Jika saat penghitungan atau rekap suara, nilai uang tidak sama dengan jumlah suara, selisihnya siap dikembalikan. Begitu benar kental atmosfir transaksionalnya.
Seberapa pun pendidikan pemilih dilakukan, tetap jua belum mengikis spirit jual beli suara. Kendati dikatakan, betapa murah suara pemilih dibeli politisi. Malah lebih murah dari sebatang rokok. Nilai uang yang diterima dibagi dengan jumlah hari selama lima tahun. Maka nominalnya lebih sedikit dari Rp 50,- jika uang diterima pemilih Rp 100 ribu.

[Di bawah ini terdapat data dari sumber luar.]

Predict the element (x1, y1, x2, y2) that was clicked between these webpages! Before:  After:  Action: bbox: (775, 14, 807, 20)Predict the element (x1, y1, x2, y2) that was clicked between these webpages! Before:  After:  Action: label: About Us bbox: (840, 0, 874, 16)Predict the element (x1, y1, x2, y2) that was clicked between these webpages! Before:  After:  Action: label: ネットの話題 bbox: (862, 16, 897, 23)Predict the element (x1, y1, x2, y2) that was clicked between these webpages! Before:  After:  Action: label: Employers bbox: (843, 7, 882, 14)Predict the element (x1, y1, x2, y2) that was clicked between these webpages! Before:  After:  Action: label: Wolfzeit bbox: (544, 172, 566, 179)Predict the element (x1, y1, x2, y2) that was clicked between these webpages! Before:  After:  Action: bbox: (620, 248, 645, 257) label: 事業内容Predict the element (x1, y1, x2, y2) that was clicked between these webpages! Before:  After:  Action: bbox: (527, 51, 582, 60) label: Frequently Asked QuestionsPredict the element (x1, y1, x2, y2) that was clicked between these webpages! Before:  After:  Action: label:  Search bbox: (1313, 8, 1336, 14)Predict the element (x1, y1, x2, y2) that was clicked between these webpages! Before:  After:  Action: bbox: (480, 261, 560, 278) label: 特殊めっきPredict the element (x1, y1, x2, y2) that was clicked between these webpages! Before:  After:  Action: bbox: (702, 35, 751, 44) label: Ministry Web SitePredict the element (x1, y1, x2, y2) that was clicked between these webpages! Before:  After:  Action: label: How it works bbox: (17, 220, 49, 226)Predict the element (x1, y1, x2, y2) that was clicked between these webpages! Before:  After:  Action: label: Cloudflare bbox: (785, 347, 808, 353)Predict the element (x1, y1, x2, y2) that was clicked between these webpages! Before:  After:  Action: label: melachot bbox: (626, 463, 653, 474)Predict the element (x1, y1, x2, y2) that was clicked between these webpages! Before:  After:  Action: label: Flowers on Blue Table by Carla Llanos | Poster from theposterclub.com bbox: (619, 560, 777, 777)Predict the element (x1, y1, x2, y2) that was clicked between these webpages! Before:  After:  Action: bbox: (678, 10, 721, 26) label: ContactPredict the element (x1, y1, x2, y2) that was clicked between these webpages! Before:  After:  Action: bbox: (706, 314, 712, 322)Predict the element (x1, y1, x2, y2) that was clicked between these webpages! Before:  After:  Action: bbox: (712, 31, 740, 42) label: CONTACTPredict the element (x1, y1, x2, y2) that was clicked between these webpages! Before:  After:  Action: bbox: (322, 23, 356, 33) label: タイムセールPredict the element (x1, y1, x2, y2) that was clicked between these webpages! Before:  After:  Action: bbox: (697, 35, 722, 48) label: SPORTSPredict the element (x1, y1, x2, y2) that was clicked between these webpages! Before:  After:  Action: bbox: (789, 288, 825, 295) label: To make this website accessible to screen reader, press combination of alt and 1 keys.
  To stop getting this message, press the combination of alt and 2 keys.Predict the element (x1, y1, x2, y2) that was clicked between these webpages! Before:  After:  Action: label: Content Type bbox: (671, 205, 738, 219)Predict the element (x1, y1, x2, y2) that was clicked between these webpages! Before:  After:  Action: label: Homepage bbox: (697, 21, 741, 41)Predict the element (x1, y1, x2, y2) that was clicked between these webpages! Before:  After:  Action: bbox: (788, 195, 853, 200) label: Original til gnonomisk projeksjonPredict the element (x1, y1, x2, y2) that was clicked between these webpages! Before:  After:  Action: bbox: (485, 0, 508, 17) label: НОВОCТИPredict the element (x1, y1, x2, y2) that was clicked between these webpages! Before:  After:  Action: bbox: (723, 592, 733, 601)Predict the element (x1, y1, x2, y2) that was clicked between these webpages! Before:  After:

Kelebihan sistem proposional terbuka yang diterapkan belum berbanding lurus dengan kualitas pemilih. Ditambah lagi, bahwa keterpilihan seorang menjadi wakil rakyat lebih ditentukan oleh diri yang bersangkutan. Kian besar modal kapital, sosial, dan budaya, makin besar peluangnya terpilih. Siapa pun dia, tidak peduli pemilih. Karena negara atau partai tidak ikut memfilter dengan standar tertentu. Maka tak terkejut kita, kalau banyak kurenah anggota dewan yang memiriskan.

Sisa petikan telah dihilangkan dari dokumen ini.